Have a Tacoma 4x4 that actually purchased from someone here on 2cool. Anyhow, shopping for some new shoes for it. Looking for something good in the sand, ie PINS. Considering some BFG T/A KO's, but would like some more insight.


----------



## C.Hern5972 (Jul 17, 2009)

i have been running the Pro Comp AT and have good luck with them. The also have a 50k mile tread life warranty. Cant see 50k in them but they have been great tires so far.


----------



## bigfishtx (Jul 17, 2007)

Running in sand you want little to no tread, a straight hwy tred is best. You also want rounded shoulders, so they will float and not dig in.

Back in the old days, we used to find a set of worn out cadillac tires to put on out trucks and jeeps if we wanted to run down the beach in the sand.

Put a set of mud grips on and you had better have a good winch....


----------



## txrowdy (Nov 7, 2008)

I would reccommend the Interco TrXus STS as long as you are not trying to use them in the mud. They are perfect for the street as well and should offer a fair amount of tread life

http://www.intercotire.com/tires.php?id=12&g=1

You really cant go wrong with an all terain either....just lower your tire pressure once you get to the beach and you should be good to go.


----------



## El Primero (Jun 14, 2008)

My application would be an occasional run through Yarborough pass via PINS. No mudding with maybe an occasional soft spot during dove season in some field, but doubtful.


----------



## cclayton01 (Jun 6, 2005)

I had a set of 33x12.5x15 BF All-Terrains on my '96 Tacoma and they were excellent in the sand.


----------



## txrowdy (Nov 7, 2008)

C.Hern5972 said:


> i have been running the Pro Comp AT and have good luck with them. The also have a 50k mile tread life warranty. Cant see 50k in them but they have been great tires so far.

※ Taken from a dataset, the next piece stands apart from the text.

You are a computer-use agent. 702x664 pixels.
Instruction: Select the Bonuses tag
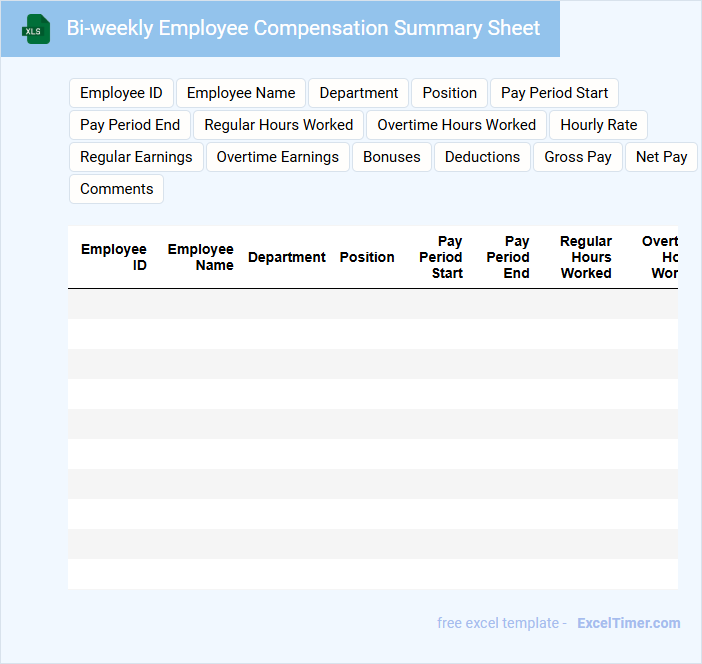(x=392, y=157)
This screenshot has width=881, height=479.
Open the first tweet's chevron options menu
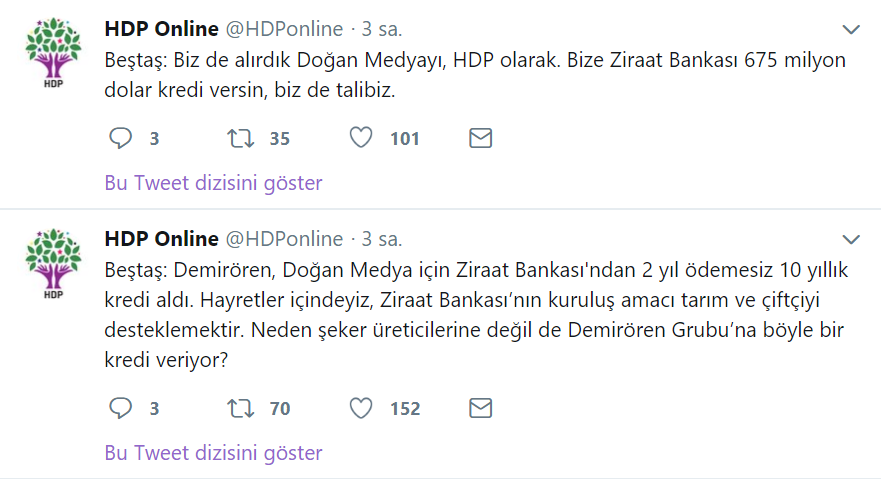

My brother has this tire on his z71 and is about to hit 45k with enought tread to get to 50. He has used them in the sand alot and has had good luck with them. says the traction is great in the sand but be carefull in the mud if its thick clay.


----------



## nehsteve (Apr 1, 2010)

*Sand hills of south Texas*

I have the bfg's on my 09 chevy crew and have to be careful on my land in south Texas they dig in bad. My dad has reg street tires and can drive where I can't.


----------



## Muddskipper (Dec 29, 2004)

I ran Michleans LTX m/s on my Tacoma .... I had good milage on them as I did 95% on highway ......

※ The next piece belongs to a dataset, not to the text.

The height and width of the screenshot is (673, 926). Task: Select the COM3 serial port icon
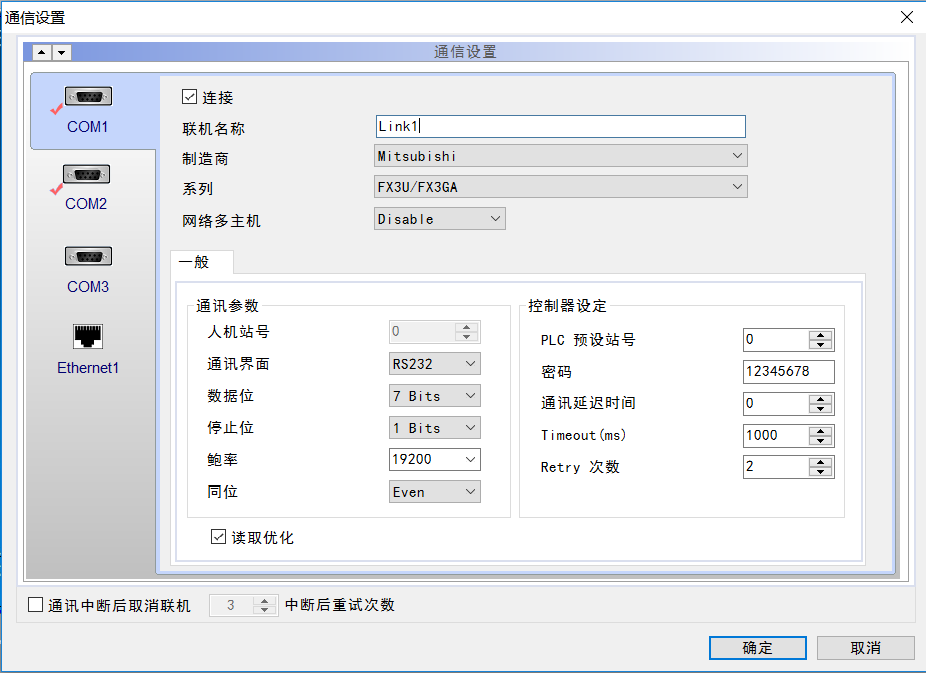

I out hem on every truck I own, until I moved to the Tundra, where I had to go to the A/T 2's


----------



## t-tung (Nov 13, 2005)

BFG AT's are hard to beat. Still have them on my Jeep. Locker in the rear and I can drive down to the jetties and never put it in 4wd. The 350 helps too but the tires are solid in the sand. get the widest ones you can. You want a W I D E footprint o that you can "float" in the soft stuff.


----------



## goodwood (Mar 30, 2009)

Nitto Terra Grapplers are not that great for sand.


----------



## Tombo (Mar 15, 2005)

Best tire I have seen is not legal to drive on the road. Farm implement tires used for trailers. Tread pattern is ribs only with soft shoulders and tubes to go low on air pressure. Saw a pickup truck towing a net boat in Carolina Outer Banks leasurely driving in the soft sand.


----------



## C.Hern5972 (Jul 17, 2009)

txrowdy said:


> My brother has this tire on his z71 and is about to hit 45k with enought tread to get to 50. He has used them in the sand alot and has had good luck with them. says the traction is great in the sand but be carefull in the mud if its thick clay.


Well im glad to hear this. I rotate mine every 3k miles and i hope i get 50k out of mine. All my driving is on the road and pulling my boat. Id be happy as heck. ill definately get another set when these are gone. I had the BFG A/T and they sucked on wet roads. Tended to be slippery


----------



## coogerpop (Sep 3, 2009)

bigfishtx said:


> Running in sand you want little to no tread, a straight hwy tred is best. You also want rounded shoulders, so they will float and not dig in.
> 
> Back in the old days, we used to find a set of worn out cadillac tires to put on out trucks and jeeps if we wanted to run down the beach in the sand.
> 
> Put a set of mud grips on and you had better have a good winch....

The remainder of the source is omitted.